:: PROBLEM REQUIREMENTS ::
Transcribe every line below exactly; no image goes into the output.

:: MATERIAL SHOWN ::
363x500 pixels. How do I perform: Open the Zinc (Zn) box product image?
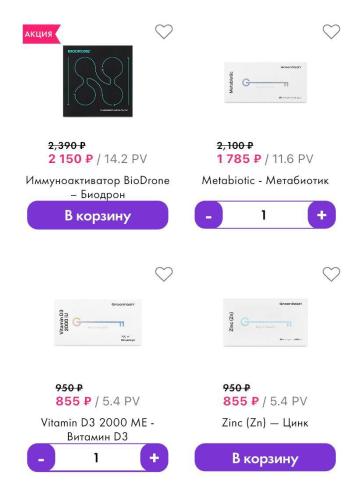[x=265, y=322]
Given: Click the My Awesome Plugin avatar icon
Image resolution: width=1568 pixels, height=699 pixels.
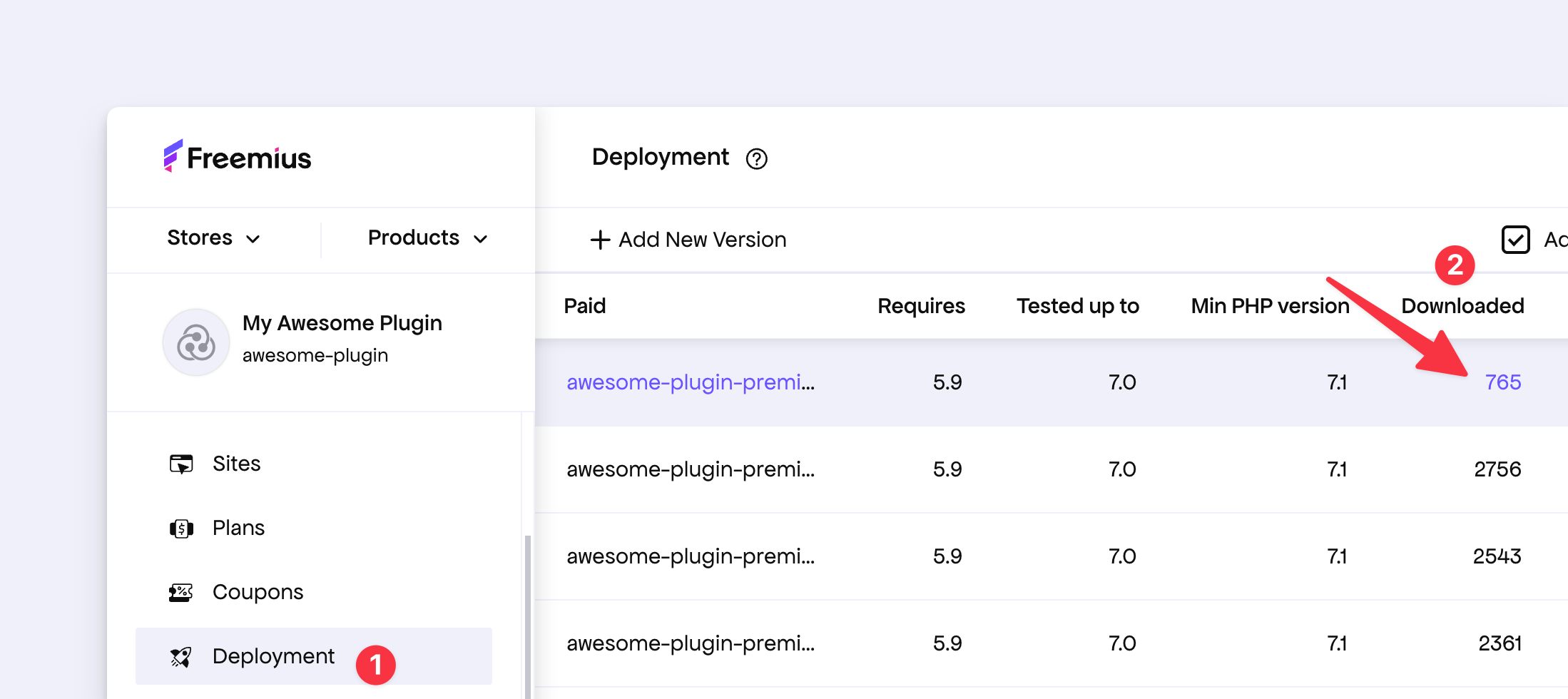Looking at the screenshot, I should pos(196,342).
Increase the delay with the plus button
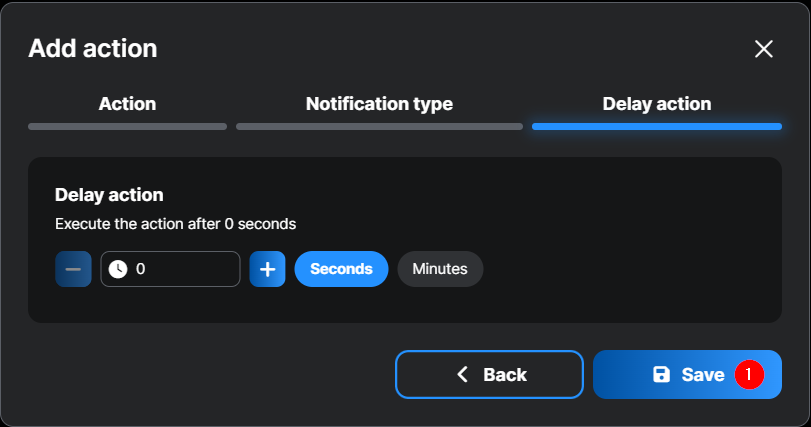The image size is (811, 427). [x=267, y=269]
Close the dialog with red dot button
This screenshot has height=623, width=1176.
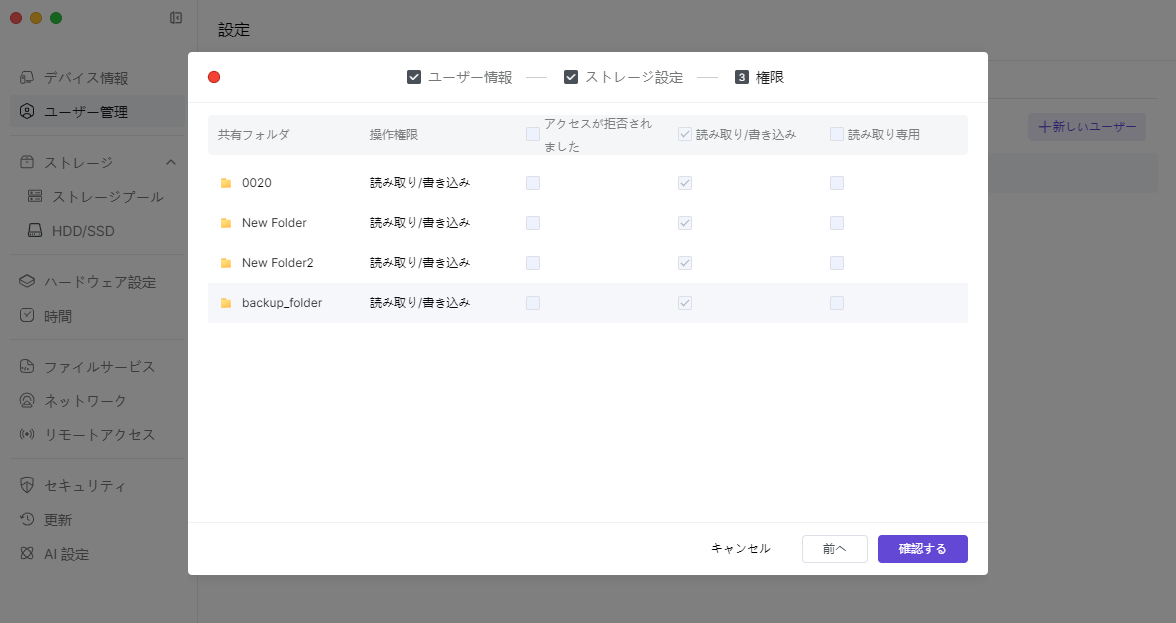(214, 77)
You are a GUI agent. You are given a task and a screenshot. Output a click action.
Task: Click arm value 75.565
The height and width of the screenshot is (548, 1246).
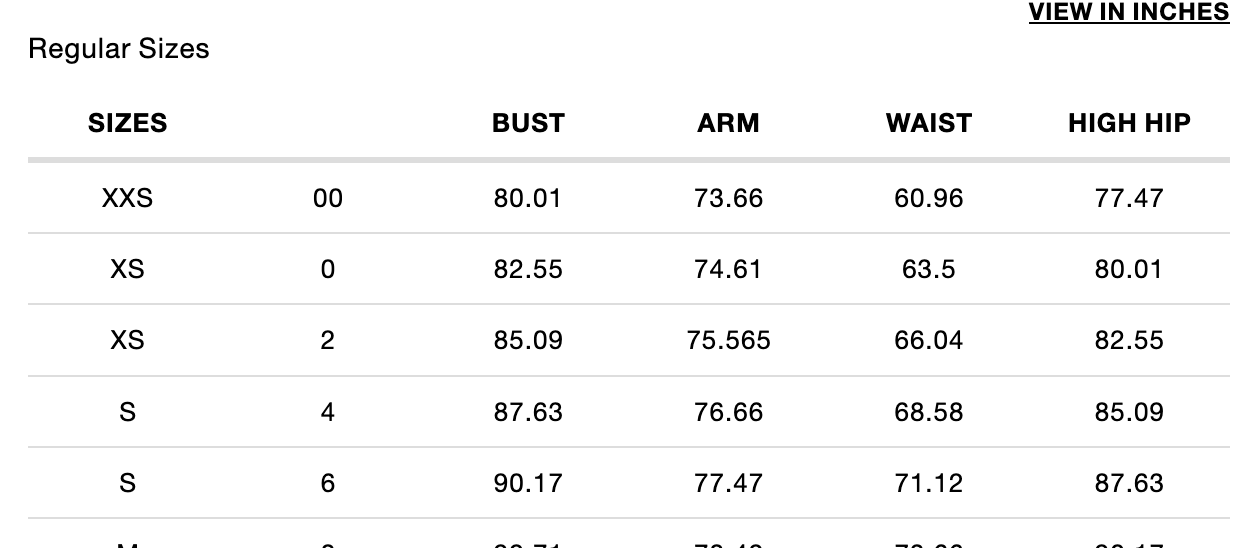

:: TASK RESPONSE ::
363x500 pixels. How do I perform: Open the Zinc (Zn) box product image?
[x=265, y=322]
Given: Click the My Awesome Plugin avatar icon
Image resolution: width=1568 pixels, height=699 pixels.
Looking at the screenshot, I should pos(196,342).
Increase the delay with the plus button
The image size is (811, 427). [x=267, y=269]
Close the dialog with red dot button
This screenshot has height=623, width=1176.
(214, 77)
You are a GUI agent. You are given a task and a screenshot. Output a click action.
Task: Click arm value 75.565
The height and width of the screenshot is (548, 1246).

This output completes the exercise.